(Collection entries)

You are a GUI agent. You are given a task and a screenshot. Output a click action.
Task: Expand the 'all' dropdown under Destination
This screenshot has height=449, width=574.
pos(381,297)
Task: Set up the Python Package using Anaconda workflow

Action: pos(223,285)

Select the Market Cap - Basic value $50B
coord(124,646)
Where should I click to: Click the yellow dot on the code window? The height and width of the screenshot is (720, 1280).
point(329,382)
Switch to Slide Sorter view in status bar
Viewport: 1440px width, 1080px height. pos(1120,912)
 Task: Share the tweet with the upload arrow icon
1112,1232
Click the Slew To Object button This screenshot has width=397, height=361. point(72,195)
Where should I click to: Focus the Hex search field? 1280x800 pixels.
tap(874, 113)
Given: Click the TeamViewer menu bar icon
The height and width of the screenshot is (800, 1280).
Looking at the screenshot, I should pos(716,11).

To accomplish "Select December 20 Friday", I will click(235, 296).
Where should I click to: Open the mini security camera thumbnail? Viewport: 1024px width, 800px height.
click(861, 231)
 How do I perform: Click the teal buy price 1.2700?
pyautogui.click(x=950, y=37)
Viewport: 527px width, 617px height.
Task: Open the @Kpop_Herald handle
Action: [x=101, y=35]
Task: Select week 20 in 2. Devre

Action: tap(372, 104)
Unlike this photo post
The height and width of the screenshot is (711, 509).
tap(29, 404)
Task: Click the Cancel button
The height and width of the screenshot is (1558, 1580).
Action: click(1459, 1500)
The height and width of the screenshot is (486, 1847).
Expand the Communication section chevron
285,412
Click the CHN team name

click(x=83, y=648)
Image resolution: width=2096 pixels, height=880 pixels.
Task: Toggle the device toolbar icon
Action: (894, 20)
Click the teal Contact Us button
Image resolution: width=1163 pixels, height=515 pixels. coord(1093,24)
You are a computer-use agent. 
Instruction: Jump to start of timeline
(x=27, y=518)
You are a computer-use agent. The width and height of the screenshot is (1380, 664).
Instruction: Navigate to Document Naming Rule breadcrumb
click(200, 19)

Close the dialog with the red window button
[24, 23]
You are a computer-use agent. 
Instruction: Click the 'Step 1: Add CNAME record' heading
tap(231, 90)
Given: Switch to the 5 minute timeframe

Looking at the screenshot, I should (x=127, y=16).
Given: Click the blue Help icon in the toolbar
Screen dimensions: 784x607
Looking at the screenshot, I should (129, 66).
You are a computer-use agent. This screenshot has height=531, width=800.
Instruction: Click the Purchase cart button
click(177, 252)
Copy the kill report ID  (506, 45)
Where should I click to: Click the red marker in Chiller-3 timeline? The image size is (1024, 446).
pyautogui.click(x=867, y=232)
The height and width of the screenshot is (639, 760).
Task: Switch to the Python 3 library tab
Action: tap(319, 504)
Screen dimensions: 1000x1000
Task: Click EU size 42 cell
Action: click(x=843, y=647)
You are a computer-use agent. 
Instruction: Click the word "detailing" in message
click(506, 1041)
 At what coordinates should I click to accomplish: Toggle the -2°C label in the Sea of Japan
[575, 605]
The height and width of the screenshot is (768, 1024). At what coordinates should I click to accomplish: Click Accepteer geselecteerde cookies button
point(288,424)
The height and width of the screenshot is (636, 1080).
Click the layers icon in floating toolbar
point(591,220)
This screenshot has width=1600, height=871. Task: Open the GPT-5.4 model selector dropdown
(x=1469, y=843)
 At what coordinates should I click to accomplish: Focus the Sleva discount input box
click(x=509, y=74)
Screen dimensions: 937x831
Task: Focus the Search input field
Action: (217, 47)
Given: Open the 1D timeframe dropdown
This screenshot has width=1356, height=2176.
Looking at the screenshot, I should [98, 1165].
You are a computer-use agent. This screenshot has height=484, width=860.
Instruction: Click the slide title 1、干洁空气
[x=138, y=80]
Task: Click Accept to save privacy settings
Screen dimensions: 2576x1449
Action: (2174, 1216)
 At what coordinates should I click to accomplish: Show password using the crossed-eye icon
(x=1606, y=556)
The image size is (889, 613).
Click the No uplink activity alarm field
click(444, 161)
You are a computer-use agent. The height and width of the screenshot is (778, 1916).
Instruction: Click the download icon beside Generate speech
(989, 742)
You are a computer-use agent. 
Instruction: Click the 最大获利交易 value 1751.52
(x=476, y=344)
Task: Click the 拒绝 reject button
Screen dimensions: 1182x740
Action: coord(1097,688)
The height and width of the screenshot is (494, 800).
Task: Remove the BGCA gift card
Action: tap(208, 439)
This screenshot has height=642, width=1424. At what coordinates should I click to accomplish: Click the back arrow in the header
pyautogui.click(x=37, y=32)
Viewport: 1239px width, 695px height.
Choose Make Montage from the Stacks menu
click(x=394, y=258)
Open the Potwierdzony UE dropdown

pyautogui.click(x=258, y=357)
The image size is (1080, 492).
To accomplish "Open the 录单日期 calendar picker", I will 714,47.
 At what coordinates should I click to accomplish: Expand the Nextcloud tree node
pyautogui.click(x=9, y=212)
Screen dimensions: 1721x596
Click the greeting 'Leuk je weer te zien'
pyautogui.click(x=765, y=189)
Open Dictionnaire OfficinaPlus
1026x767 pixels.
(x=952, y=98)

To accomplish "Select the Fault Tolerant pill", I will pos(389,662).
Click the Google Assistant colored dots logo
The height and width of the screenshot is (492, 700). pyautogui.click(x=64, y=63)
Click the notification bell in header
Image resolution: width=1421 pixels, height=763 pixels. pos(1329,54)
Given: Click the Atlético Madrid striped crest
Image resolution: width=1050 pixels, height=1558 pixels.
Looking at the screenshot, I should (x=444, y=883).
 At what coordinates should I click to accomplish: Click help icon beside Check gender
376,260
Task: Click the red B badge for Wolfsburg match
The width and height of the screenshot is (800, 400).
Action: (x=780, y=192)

→ **ASSIGNMENT**: Return the records in their entirety. Keep every character as it is.

→ **SOLUTION TO THE EXERCISE**:
You are a GUI agent. You are given a task and a screenshot. Output a click action.
Task: Expand the 'all' dropdown under Destination
This screenshot has height=449, width=574.
pos(381,297)
Task: Set up the Python Package using Anaconda workflow

Action: pos(223,285)

Select the Market Cap - Basic value $50B
coord(124,646)
Where should I click to: Click the yellow dot on the code window? The height and width of the screenshot is (720, 1280).
point(329,382)
Switch to Slide Sorter view in status bar
Viewport: 1440px width, 1080px height. pos(1120,912)
 Task: Share the tweet with the upload arrow icon
1112,1232
Click the Slew To Object button This screenshot has width=397, height=361. point(72,195)
Where should I click to: Focus the Hex search field? 1280x800 pixels.
tap(874, 113)
Given: Click the TeamViewer menu bar icon
The height and width of the screenshot is (800, 1280).
Looking at the screenshot, I should pos(716,11).

To accomplish "Select December 20 Friday", I will click(235, 296).
Where should I click to: Open the mini security camera thumbnail? Viewport: 1024px width, 800px height.
click(861, 231)
 How do I perform: Click the teal buy price 1.2700?
pyautogui.click(x=950, y=37)
Viewport: 527px width, 617px height.
Task: Open the @Kpop_Herald handle
Action: [x=101, y=35]
Task: Select week 20 in 2. Devre

Action: tap(372, 104)
Unlike this photo post
The height and width of the screenshot is (711, 509).
tap(29, 404)
Task: Click the Cancel button
The height and width of the screenshot is (1558, 1580).
Action: click(1459, 1500)
The height and width of the screenshot is (486, 1847).
Expand the Communication section chevron
285,412
Click the CHN team name

click(x=83, y=648)
Image resolution: width=2096 pixels, height=880 pixels.
Task: Toggle the device toolbar icon
Action: (894, 20)
Click the teal Contact Us button
Image resolution: width=1163 pixels, height=515 pixels. coord(1093,24)
You are a computer-use agent. 
Instruction: Jump to start of timeline
(x=27, y=518)
You are a computer-use agent. The width and height of the screenshot is (1380, 664).
Instruction: Navigate to Document Naming Rule breadcrumb
click(200, 19)

Close the dialog with the red window button
[24, 23]
You are a computer-use agent. 
Instruction: Click the 'Step 1: Add CNAME record' heading
tap(231, 90)
Given: Switch to the 5 minute timeframe

Looking at the screenshot, I should (x=127, y=16).
Given: Click the blue Help icon in the toolbar
Screen dimensions: 784x607
Looking at the screenshot, I should (129, 66).
You are a computer-use agent. This screenshot has height=531, width=800.
Instruction: Click the Purchase cart button
click(177, 252)
Copy the kill report ID  (506, 45)
Where should I click to: Click the red marker in Chiller-3 timeline? The image size is (1024, 446).
pyautogui.click(x=867, y=232)
The height and width of the screenshot is (639, 760).
Task: Switch to the Python 3 library tab
Action: tap(319, 504)
Screen dimensions: 1000x1000
Task: Click EU size 42 cell
Action: click(x=843, y=647)
You are a computer-use agent. 
Instruction: Click the word "detailing" in message
click(506, 1041)
 At what coordinates should I click to accomplish: Toggle the -2°C label in the Sea of Japan
[575, 605]
The height and width of the screenshot is (768, 1024). At what coordinates should I click to accomplish: Click Accepteer geselecteerde cookies button
point(288,424)
The height and width of the screenshot is (636, 1080).
Click the layers icon in floating toolbar
point(591,220)
This screenshot has width=1600, height=871. Task: Open the GPT-5.4 model selector dropdown
(x=1469, y=843)
 At what coordinates should I click to accomplish: Focus the Sleva discount input box
click(x=509, y=74)
Screen dimensions: 937x831
Task: Focus the Search input field
Action: (217, 47)
Given: Open the 1D timeframe dropdown
This screenshot has width=1356, height=2176.
Looking at the screenshot, I should [98, 1165].
You are a computer-use agent. This screenshot has height=484, width=860.
Instruction: Click the slide title 1、干洁空气
[x=138, y=80]
Task: Click Accept to save privacy settings
Screen dimensions: 2576x1449
Action: (2174, 1216)
 At what coordinates should I click to accomplish: Show password using the crossed-eye icon
(x=1606, y=556)
The image size is (889, 613).
Click the No uplink activity alarm field
click(444, 161)
You are a computer-use agent. The height and width of the screenshot is (778, 1916).
Instruction: Click the download icon beside Generate speech
(989, 742)
You are a computer-use agent. 
Instruction: Click the 最大获利交易 value 1751.52
(x=476, y=344)
Task: Click the 拒绝 reject button
Screen dimensions: 1182x740
Action: coord(1097,688)
The height and width of the screenshot is (494, 800).
Task: Remove the BGCA gift card
Action: tap(208, 439)
This screenshot has height=642, width=1424. At what coordinates should I click to accomplish: Click the back arrow in the header
pyautogui.click(x=37, y=32)
Viewport: 1239px width, 695px height.
Choose Make Montage from the Stacks menu
click(x=394, y=258)
Open the Potwierdzony UE dropdown

pyautogui.click(x=258, y=357)
The image size is (1080, 492).
To accomplish "Open the 录单日期 calendar picker", I will 714,47.
 At what coordinates should I click to accomplish: Expand the Nextcloud tree node
pyautogui.click(x=9, y=212)
Screen dimensions: 1721x596
Click the greeting 'Leuk je weer te zien'
pyautogui.click(x=765, y=189)
Open Dictionnaire OfficinaPlus
1026x767 pixels.
(x=952, y=98)

To accomplish "Select the Fault Tolerant pill", I will pos(389,662).
Click the Google Assistant colored dots logo
The height and width of the screenshot is (492, 700). pyautogui.click(x=64, y=63)
Click the notification bell in header
Image resolution: width=1421 pixels, height=763 pixels. pos(1329,54)
Given: Click the Atlético Madrid striped crest
Image resolution: width=1050 pixels, height=1558 pixels.
Looking at the screenshot, I should (x=444, y=883).
 At what coordinates should I click to accomplish: Click help icon beside Check gender
376,260
Task: Click the red B badge for Wolfsburg match
The width and height of the screenshot is (800, 400).
Action: (x=780, y=192)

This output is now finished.